What you are asked to do: For each line of the material below, give that line again word for word.

Data records:
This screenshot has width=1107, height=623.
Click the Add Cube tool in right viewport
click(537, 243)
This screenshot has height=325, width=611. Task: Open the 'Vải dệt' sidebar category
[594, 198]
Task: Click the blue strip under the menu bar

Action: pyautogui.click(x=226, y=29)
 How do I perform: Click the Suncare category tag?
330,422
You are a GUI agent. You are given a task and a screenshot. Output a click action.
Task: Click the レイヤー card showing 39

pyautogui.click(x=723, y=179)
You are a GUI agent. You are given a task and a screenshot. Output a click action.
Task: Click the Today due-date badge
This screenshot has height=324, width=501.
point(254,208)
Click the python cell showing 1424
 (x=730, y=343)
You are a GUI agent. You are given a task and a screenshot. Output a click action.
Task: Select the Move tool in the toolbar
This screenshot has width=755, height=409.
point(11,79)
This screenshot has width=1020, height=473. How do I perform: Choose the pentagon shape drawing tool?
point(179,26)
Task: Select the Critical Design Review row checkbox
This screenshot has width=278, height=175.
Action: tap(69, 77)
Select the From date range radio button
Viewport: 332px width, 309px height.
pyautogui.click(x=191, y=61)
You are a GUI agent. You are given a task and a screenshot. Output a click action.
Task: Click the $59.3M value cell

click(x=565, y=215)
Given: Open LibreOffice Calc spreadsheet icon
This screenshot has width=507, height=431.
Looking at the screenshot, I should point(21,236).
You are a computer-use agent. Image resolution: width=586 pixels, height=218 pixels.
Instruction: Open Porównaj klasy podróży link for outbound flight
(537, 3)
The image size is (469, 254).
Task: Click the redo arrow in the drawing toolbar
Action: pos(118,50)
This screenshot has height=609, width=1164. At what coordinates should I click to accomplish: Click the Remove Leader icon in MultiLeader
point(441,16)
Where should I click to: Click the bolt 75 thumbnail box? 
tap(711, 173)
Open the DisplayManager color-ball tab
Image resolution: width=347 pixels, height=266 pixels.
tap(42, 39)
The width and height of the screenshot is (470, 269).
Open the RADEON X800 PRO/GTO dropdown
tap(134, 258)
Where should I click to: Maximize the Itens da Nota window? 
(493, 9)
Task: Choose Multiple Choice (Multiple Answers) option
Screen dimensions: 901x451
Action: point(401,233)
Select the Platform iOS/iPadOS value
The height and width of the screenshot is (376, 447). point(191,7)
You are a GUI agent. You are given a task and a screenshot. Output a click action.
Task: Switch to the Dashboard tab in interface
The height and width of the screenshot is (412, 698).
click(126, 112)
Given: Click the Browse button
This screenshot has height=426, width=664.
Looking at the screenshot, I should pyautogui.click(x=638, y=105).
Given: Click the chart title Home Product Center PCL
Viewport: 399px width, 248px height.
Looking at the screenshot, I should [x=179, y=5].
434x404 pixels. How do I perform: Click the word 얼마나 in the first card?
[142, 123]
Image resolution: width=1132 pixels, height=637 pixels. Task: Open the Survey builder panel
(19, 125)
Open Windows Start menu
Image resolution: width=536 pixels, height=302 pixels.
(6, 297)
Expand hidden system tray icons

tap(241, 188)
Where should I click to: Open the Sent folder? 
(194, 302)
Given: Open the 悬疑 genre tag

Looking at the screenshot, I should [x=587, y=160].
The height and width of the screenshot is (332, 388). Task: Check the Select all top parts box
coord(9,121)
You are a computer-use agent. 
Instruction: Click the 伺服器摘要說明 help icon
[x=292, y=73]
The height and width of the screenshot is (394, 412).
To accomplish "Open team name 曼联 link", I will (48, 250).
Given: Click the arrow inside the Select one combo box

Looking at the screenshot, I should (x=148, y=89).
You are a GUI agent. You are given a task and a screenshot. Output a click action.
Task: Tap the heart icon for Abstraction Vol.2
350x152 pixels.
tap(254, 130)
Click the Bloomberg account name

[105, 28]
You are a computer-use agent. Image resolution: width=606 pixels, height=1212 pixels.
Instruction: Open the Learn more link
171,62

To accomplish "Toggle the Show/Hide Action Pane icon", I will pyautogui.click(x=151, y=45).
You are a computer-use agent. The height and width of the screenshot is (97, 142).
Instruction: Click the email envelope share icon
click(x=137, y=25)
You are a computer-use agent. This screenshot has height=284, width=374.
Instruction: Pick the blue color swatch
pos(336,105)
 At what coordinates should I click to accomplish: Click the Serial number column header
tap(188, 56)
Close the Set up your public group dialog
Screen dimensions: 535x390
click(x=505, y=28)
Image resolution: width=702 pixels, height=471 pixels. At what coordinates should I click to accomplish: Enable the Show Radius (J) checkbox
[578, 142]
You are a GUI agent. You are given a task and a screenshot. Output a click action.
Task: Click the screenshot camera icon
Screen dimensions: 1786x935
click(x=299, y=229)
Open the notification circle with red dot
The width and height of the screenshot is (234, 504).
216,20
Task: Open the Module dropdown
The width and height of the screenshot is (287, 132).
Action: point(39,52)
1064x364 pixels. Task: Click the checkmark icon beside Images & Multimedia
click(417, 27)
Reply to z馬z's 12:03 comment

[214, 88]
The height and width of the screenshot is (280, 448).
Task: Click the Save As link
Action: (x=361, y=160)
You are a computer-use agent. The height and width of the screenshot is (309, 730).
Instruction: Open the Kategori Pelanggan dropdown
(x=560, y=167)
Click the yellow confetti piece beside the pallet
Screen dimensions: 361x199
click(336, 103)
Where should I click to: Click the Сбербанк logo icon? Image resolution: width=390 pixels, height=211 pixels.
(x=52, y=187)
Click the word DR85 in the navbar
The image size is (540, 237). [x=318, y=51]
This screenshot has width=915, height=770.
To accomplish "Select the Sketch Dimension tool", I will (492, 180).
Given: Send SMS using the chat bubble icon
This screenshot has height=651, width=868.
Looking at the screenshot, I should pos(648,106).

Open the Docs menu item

Answer space:
This screenshot has width=1107, height=623.
Click the Add Cube tool in right viewport
click(537, 243)
This screenshot has height=325, width=611. Task: Open the 'Vải dệt' sidebar category
[594, 198]
Task: Click the blue strip under the menu bar

Action: pyautogui.click(x=226, y=29)
 How do I perform: Click the Suncare category tag?
330,422
You are a GUI agent. You are given a task and a screenshot. Output a click action.
Task: Click the レイヤー card showing 39

pyautogui.click(x=723, y=179)
You are a GUI agent. You are given a task and a screenshot. Output a click action.
Task: Click the Today due-date badge
This screenshot has height=324, width=501.
point(254,208)
Click the python cell showing 1424
 (x=730, y=343)
You are a GUI agent. You are given a task and a screenshot. Output a click action.
Task: Select the Move tool in the toolbar
This screenshot has width=755, height=409.
point(11,79)
This screenshot has width=1020, height=473. How do I perform: Choose the pentagon shape drawing tool?
point(179,26)
Task: Select the Critical Design Review row checkbox
This screenshot has width=278, height=175.
Action: tap(69, 77)
Select the From date range radio button
Viewport: 332px width, 309px height.
pyautogui.click(x=191, y=61)
You are a GUI agent. You are given a task and a screenshot. Output a click action.
Task: Click the $59.3M value cell

click(x=565, y=215)
Given: Open LibreOffice Calc spreadsheet icon
This screenshot has width=507, height=431.
Looking at the screenshot, I should point(21,236).
You are a computer-use agent. Image resolution: width=586 pixels, height=218 pixels.
Instruction: Open Porównaj klasy podróży link for outbound flight
(537, 3)
The image size is (469, 254).
Task: Click the redo arrow in the drawing toolbar
Action: pos(118,50)
This screenshot has height=609, width=1164. At what coordinates should I click to accomplish: Click the Remove Leader icon in MultiLeader
point(441,16)
Where should I click to: Click the bolt 75 thumbnail box? 
tap(711, 173)
Open the DisplayManager color-ball tab
Image resolution: width=347 pixels, height=266 pixels.
tap(42, 39)
The width and height of the screenshot is (470, 269).
Open the RADEON X800 PRO/GTO dropdown
tap(134, 258)
Where should I click to: Maximize the Itens da Nota window? 
(493, 9)
Task: Choose Multiple Choice (Multiple Answers) option
Screen dimensions: 901x451
Action: point(401,233)
Select the Platform iOS/iPadOS value
The height and width of the screenshot is (376, 447). point(191,7)
You are a GUI agent. You are given a task and a screenshot. Output a click action.
Task: Switch to the Dashboard tab in interface
The height and width of the screenshot is (412, 698).
click(126, 112)
Given: Click the Browse button
This screenshot has height=426, width=664.
Looking at the screenshot, I should pyautogui.click(x=638, y=105).
Given: Click the chart title Home Product Center PCL
Viewport: 399px width, 248px height.
Looking at the screenshot, I should [x=179, y=5].
434x404 pixels. How do I perform: Click the word 얼마나 in the first card?
[142, 123]
Image resolution: width=1132 pixels, height=637 pixels. Task: Open the Survey builder panel
(19, 125)
Open Windows Start menu
Image resolution: width=536 pixels, height=302 pixels.
(6, 297)
Expand hidden system tray icons

tap(241, 188)
Where should I click to: Open the Sent folder? 
(194, 302)
Given: Open the 悬疑 genre tag

Looking at the screenshot, I should [x=587, y=160].
The height and width of the screenshot is (332, 388). Task: Check the Select all top parts box
coord(9,121)
You are a computer-use agent. 
Instruction: Click the 伺服器摘要說明 help icon
[x=292, y=73]
The height and width of the screenshot is (394, 412).
To accomplish "Open team name 曼联 link", I will (48, 250).
Given: Click the arrow inside the Select one combo box

Looking at the screenshot, I should (x=148, y=89).
You are a GUI agent. You are given a task and a screenshot. Output a click action.
Task: Tap the heart icon for Abstraction Vol.2
350x152 pixels.
tap(254, 130)
Click the Bloomberg account name

[105, 28]
You are a computer-use agent. Image resolution: width=606 pixels, height=1212 pixels.
Instruction: Open the Learn more link
171,62

To accomplish "Toggle the Show/Hide Action Pane icon", I will pyautogui.click(x=151, y=45).
You are a computer-use agent. The height and width of the screenshot is (97, 142).
Instruction: Click the email envelope share icon
click(x=137, y=25)
You are a computer-use agent. This screenshot has height=284, width=374.
Instruction: Pick the blue color swatch
pos(336,105)
 At what coordinates should I click to accomplish: Click the Serial number column header
tap(188, 56)
Close the Set up your public group dialog
Screen dimensions: 535x390
click(x=505, y=28)
Image resolution: width=702 pixels, height=471 pixels. At what coordinates should I click to accomplish: Enable the Show Radius (J) checkbox
[578, 142]
You are a GUI agent. You are given a task and a screenshot. Output a click action.
Task: Click the screenshot camera icon
Screen dimensions: 1786x935
click(x=299, y=229)
Open the notification circle with red dot
The width and height of the screenshot is (234, 504).
216,20
Task: Open the Module dropdown
The width and height of the screenshot is (287, 132).
Action: point(39,52)
1064x364 pixels. Task: Click the checkmark icon beside Images & Multimedia
click(417, 27)
Reply to z馬z's 12:03 comment

[214, 88]
The height and width of the screenshot is (280, 448).
Task: Click the Save As link
Action: (x=361, y=160)
You are a computer-use agent. The height and width of the screenshot is (309, 730).
Instruction: Open the Kategori Pelanggan dropdown
(x=560, y=167)
Click the yellow confetti piece beside the pallet
Screen dimensions: 361x199
click(336, 103)
Where should I click to: Click the Сбербанк logo icon? Image resolution: width=390 pixels, height=211 pixels.
(x=52, y=187)
Click the word DR85 in the navbar
The image size is (540, 237). [x=318, y=51]
This screenshot has width=915, height=770.
To accomplish "Select the Sketch Dimension tool", I will (492, 180).
Given: Send SMS using the chat bubble icon
This screenshot has height=651, width=868.
Looking at the screenshot, I should pos(648,106).

Open the Docs menu item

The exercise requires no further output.